[Data for this exercise]

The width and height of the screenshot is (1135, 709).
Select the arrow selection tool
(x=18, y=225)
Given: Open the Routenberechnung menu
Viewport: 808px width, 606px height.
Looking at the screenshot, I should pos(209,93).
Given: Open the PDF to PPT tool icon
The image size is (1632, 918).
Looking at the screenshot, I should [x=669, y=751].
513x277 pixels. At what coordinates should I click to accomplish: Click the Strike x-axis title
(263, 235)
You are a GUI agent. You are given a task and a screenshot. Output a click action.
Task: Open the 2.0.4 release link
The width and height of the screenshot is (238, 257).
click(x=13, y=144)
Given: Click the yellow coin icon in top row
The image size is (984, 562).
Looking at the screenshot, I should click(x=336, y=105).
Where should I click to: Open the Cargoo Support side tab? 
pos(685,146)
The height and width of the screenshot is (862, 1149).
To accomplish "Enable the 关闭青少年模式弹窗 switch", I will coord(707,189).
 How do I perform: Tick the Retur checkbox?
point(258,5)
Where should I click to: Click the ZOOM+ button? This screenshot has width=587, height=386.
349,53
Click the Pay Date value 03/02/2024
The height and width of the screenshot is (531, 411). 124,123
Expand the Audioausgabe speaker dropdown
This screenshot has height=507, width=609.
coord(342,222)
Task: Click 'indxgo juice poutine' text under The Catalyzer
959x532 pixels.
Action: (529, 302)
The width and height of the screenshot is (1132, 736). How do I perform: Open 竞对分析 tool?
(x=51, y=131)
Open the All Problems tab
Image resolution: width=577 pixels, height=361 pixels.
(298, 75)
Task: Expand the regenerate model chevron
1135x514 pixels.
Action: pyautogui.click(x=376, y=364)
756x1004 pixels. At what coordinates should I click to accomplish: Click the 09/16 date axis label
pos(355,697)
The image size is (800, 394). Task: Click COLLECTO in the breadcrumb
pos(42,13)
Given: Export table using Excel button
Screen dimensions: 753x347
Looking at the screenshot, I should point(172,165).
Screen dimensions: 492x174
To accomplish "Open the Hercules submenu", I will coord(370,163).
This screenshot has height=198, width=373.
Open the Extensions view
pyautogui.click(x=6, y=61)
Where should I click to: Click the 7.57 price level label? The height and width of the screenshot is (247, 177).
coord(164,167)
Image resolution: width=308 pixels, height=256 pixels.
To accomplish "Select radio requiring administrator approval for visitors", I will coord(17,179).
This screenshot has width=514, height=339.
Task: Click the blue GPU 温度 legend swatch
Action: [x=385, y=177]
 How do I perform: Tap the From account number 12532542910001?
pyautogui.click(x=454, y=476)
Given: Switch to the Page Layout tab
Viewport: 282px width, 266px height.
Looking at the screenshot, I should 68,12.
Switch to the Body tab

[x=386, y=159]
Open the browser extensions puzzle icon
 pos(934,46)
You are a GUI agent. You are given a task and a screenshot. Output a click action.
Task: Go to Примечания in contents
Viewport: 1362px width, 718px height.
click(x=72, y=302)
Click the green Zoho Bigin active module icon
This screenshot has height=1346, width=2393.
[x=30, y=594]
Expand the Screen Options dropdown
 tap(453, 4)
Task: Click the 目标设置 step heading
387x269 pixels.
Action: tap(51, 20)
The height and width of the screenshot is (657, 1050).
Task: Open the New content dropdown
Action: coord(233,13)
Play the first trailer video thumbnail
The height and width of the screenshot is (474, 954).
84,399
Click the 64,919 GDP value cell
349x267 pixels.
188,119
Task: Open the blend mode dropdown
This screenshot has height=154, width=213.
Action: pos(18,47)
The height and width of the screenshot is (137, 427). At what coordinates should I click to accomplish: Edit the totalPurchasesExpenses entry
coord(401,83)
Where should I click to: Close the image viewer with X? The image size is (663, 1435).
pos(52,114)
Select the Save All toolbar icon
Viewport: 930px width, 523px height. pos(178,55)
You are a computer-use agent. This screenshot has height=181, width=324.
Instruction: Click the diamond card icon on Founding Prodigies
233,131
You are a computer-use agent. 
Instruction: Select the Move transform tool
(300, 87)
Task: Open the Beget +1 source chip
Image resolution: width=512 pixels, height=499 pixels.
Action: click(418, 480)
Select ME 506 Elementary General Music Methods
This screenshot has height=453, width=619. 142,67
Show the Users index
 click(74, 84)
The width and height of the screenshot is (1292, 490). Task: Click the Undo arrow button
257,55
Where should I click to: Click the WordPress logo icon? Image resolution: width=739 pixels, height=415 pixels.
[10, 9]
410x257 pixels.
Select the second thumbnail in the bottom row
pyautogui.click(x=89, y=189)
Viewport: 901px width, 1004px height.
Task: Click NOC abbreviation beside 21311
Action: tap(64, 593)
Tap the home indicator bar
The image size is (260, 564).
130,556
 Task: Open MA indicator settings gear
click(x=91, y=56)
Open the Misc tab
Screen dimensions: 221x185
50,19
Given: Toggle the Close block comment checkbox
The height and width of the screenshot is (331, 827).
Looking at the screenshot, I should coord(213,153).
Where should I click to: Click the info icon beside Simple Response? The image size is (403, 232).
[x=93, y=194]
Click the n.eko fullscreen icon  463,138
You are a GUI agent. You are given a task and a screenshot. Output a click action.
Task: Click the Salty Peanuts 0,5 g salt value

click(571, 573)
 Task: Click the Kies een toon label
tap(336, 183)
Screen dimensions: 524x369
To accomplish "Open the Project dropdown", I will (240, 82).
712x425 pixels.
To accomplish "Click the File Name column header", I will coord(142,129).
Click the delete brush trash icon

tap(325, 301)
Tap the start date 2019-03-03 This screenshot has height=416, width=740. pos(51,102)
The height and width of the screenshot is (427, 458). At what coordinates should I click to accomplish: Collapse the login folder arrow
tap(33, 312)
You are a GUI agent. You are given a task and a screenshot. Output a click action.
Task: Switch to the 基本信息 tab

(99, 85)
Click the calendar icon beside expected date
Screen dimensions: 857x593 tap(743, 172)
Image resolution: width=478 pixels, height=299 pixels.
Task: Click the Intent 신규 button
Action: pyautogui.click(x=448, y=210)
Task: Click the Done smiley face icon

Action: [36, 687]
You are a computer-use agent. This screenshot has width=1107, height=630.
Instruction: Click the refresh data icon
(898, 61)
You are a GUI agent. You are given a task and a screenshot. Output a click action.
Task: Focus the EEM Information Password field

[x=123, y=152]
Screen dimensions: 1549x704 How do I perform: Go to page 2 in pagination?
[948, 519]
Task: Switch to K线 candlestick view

[/Data for this exercise]

Task directions: Among the lines above, which ones hold the string "computer"? Show them.

Answer section:
You are a computer-use agent. This screenshot has height=181, width=324.
You are a computer-use agent. 
You are a computer-use agent. This screenshot has width=1107, height=630.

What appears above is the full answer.